Census could affect congressional makeup
Merrill also made a pitch for people to be involved in the U.S. Census, as that it can affect congressional representation. Two congressional districts in Los Angeles area have less than 40 percent of U.S. citizenship in those districts. "All the rest of the people who live there are non-citizens," he said, saying that means California has two districts it shouldn't have.
Also, "we've got to find a way to identify as many people as we can who live in Walker County or Tuscaloosa County or Lamar County or Winston County, and in all 67 counties," he said, despite the reluctance of some people to turn them in. In 1983 and now, the state has had seven members of Congress, but Georgia has grown from 16 to 25 members. Mississippi has decreased from six to four members.
"One of the things that is not going to change is if you have a black seat in your state, you are keeping that black seat. Mississippi is not very far from having two of the four they have, so we need to pay close attention to that when it comes and make sure we give the attention to it that is necessary," he said.
Local counties not using electronic poll books
Merrill passed out an annual report for 2018, noting Walker, Winston and Fayette were not using electronic polling books at the polls, while Marion Cullman, Blount, Jefferson and Tuscaloosa were among 30 counties in the state that are. The devices, using iPads, is designed to speed up checking voter names at the polls when signing in and eliminating mistakes.

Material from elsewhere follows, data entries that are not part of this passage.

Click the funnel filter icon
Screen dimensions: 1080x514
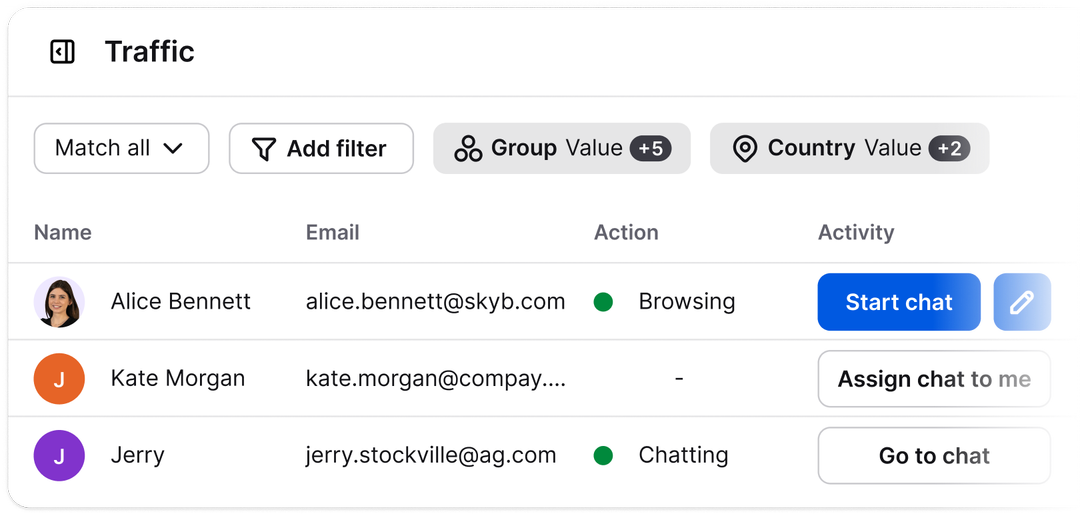(264, 149)

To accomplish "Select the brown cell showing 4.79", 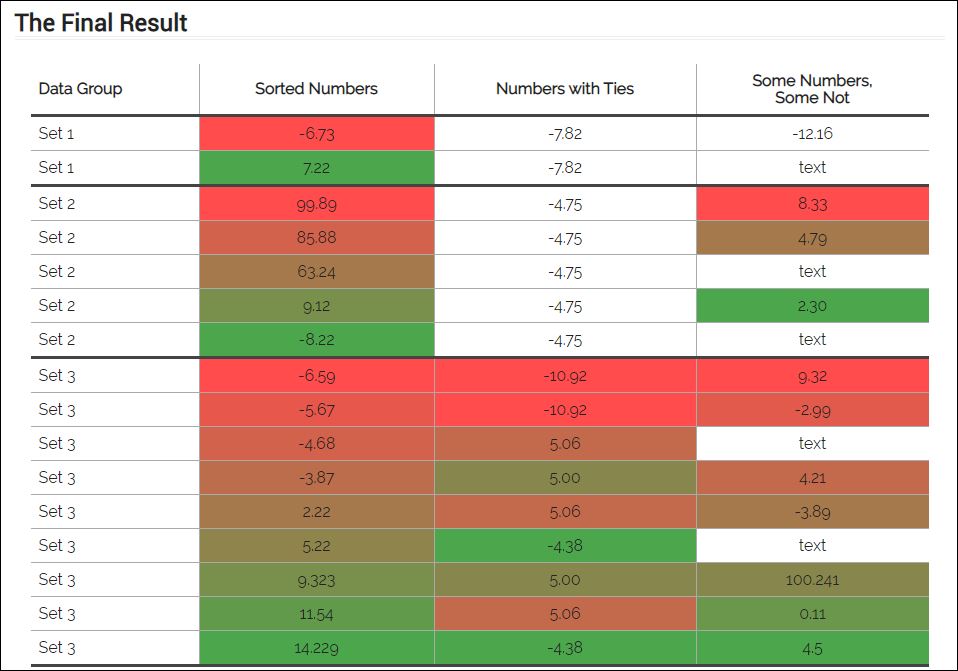I will click(812, 238).
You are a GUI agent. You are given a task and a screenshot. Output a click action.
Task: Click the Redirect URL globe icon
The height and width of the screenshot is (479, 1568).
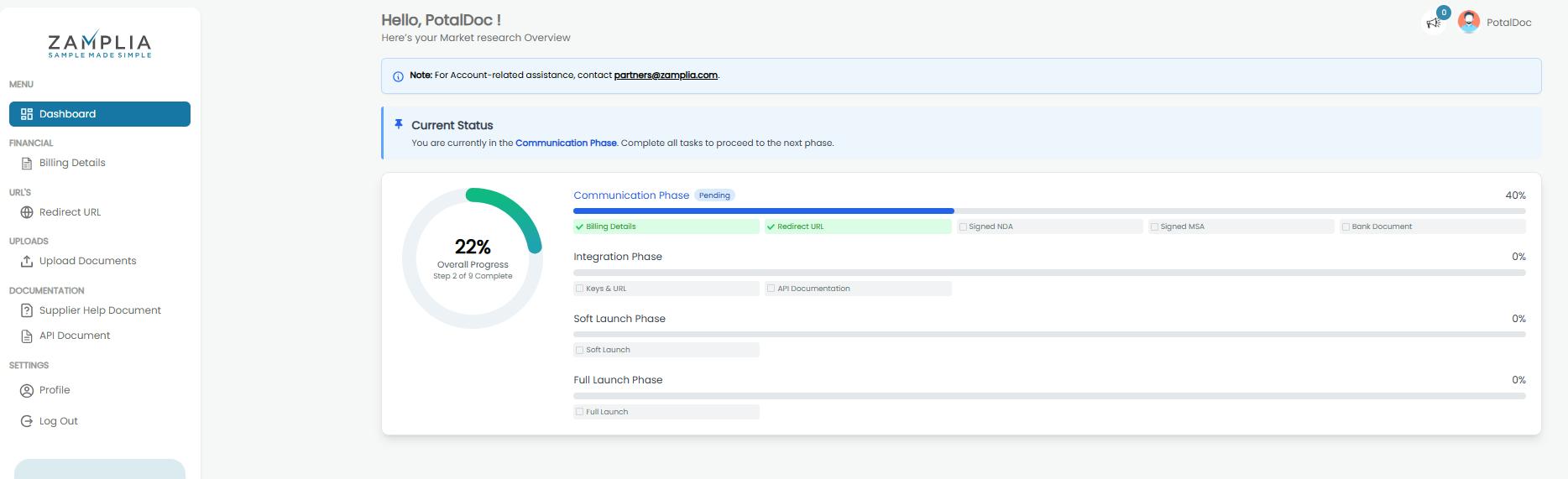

After the meeting, Merrill said it needs to be implementing statewide. "If they have financial difficulties, we want to work with them to make that happen, he said, saying the costs can range from $650 to $1,100 per unit.
He said he has talked to Walker County Probate Judge Lee Tucker and Winston County Probate Judge Sheila Moore, and that Tucker told him he is comfortable with it and electronic business filings, which Merrill also desires. Moore is also supportive, "but again it is about getting the money and making sure they can do what they want to do." He said working on the project will be a priority of his.